Stored data entries:

● ● ● ● ● ● ●

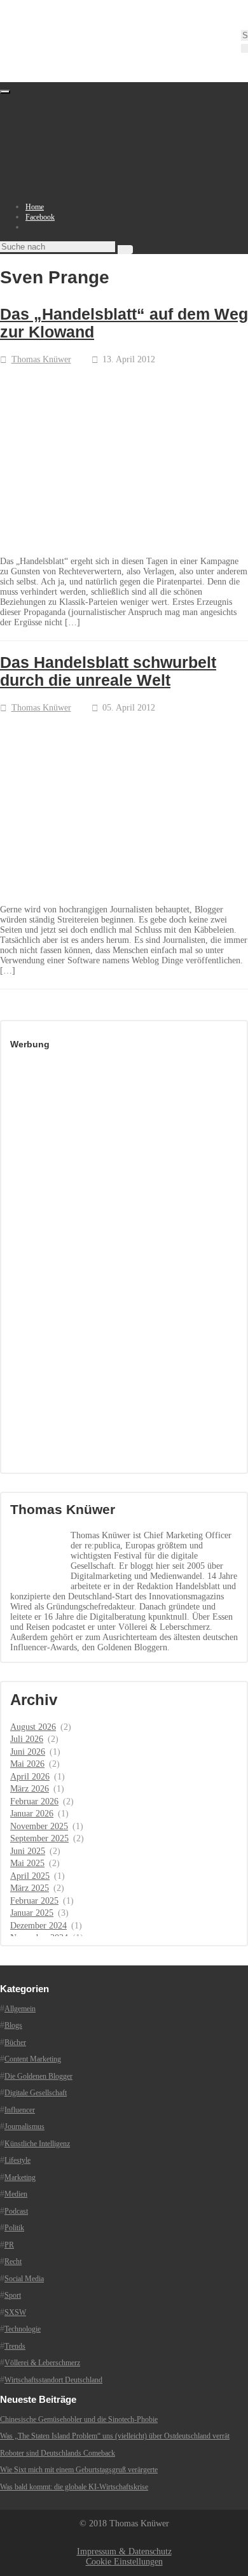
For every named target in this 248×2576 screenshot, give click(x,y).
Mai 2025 (27, 1863)
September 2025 (39, 1838)
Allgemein (20, 2008)
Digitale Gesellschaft (35, 2092)
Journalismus (24, 2126)
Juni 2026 (27, 1752)
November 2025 (39, 1826)
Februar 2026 (34, 1801)
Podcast (16, 2211)
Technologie (22, 2329)
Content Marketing (32, 2059)
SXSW (15, 2312)
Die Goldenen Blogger (38, 2076)
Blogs (13, 2025)
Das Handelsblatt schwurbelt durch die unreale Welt (108, 671)
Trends (14, 2346)
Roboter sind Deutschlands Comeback (57, 2453)
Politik (14, 2227)
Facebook (40, 217)
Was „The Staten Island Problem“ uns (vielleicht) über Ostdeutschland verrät (115, 2435)
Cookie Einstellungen (124, 2561)
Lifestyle (17, 2160)
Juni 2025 (27, 1851)
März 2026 (29, 1789)
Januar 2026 (31, 1813)
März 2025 (29, 1888)
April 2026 (30, 1776)
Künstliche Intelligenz (37, 2143)
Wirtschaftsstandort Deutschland (53, 2379)
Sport (12, 2295)
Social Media (24, 2278)
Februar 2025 (34, 1901)
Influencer (19, 2109)
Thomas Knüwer (41, 359)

● ● ● ● ● ● ●

TASK INSTRUCTIONS | From the records above, repeat exactly the lines from the one with "Facebook (40, 217)" through the one with "Künstliche Intelligenz (37, 2143)", both included.

TASK SOLUTION |
Facebook (40, 217)
Was „The Staten Island Problem“ uns (vielleicht) über Ostdeutschland verrät (115, 2435)
Cookie Einstellungen (124, 2561)
Lifestyle (17, 2160)
Juni 2025 (27, 1851)
März 2026 (29, 1789)
Januar 2026 (31, 1813)
März 2025 (29, 1888)
April 2026 (30, 1776)
Künstliche Intelligenz (37, 2143)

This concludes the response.